* **Task objective**
Each line of the listing that includes the string "computer" needs to be located and copied.

▽

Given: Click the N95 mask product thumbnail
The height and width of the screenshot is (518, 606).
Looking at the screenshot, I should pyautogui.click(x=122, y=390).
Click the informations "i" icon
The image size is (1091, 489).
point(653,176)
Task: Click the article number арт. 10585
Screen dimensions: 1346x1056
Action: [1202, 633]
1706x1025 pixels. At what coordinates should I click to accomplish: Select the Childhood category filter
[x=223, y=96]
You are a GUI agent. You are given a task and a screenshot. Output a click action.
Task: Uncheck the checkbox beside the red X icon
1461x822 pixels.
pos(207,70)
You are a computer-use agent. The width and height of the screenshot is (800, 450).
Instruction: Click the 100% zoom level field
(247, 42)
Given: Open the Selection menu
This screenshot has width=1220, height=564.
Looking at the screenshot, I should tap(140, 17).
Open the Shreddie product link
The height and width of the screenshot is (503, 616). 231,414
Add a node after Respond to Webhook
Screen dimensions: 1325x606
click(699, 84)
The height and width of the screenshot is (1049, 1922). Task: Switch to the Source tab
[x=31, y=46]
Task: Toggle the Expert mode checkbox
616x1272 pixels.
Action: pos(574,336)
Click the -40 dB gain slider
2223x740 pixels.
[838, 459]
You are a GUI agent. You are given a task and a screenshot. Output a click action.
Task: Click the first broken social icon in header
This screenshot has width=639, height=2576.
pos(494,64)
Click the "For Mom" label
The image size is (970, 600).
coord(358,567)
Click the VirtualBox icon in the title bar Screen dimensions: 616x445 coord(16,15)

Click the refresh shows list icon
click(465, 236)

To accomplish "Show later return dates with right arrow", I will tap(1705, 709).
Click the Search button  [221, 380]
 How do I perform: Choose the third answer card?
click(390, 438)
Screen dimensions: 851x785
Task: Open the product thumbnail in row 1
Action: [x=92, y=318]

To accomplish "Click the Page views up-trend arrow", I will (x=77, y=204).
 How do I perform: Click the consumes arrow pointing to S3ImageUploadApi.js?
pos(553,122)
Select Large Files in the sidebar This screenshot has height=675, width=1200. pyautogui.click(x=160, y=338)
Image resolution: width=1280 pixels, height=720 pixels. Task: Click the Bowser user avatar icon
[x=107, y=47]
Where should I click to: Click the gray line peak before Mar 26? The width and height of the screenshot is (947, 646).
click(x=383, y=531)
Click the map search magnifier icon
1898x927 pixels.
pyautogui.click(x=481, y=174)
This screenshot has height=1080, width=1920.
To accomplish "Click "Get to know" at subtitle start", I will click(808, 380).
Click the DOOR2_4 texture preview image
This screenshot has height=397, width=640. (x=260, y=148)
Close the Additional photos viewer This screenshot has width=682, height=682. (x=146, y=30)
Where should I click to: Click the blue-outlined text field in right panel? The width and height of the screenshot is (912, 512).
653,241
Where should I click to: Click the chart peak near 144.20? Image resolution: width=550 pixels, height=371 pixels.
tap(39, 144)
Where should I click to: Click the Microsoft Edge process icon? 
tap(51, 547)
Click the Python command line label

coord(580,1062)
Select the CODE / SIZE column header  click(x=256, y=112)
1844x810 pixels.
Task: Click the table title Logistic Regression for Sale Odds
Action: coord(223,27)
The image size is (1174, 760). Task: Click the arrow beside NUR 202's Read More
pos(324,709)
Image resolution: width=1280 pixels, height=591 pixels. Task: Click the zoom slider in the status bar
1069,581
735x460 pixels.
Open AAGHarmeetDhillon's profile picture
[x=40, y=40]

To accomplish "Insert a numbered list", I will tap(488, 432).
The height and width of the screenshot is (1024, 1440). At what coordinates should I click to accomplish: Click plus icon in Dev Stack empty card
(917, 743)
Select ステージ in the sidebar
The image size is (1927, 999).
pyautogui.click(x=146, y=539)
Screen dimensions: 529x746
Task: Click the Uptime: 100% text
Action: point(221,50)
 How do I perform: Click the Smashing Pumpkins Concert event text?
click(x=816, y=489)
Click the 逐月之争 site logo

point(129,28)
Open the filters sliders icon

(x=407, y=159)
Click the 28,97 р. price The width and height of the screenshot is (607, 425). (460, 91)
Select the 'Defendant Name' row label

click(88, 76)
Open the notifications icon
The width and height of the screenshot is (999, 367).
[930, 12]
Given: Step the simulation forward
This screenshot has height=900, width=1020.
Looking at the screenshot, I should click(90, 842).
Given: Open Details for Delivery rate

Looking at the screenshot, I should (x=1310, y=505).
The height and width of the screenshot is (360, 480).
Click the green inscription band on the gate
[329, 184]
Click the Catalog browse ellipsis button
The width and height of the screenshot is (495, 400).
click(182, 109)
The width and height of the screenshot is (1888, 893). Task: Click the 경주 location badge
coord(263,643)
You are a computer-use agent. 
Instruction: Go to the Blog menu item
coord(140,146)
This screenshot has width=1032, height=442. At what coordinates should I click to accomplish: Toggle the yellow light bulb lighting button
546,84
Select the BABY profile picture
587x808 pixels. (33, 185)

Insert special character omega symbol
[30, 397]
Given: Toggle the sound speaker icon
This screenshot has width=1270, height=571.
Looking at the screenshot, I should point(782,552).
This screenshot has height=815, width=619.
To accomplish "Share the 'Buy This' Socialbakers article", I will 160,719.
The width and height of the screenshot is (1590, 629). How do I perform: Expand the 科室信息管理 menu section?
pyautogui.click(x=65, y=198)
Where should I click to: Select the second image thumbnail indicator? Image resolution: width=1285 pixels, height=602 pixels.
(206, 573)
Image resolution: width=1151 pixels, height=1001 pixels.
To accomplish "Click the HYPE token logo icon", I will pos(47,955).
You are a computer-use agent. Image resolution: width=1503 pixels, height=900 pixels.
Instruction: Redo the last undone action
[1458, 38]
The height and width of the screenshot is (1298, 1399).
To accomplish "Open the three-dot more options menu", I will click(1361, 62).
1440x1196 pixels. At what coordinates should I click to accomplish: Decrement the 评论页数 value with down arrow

△

* **Task response**
You are a computer-use agent. The width and height of the screenshot is (800, 450).
You are a computer-use agent. 
You are a computer-use agent. Image resolution: width=1503 pixels, height=900 pixels.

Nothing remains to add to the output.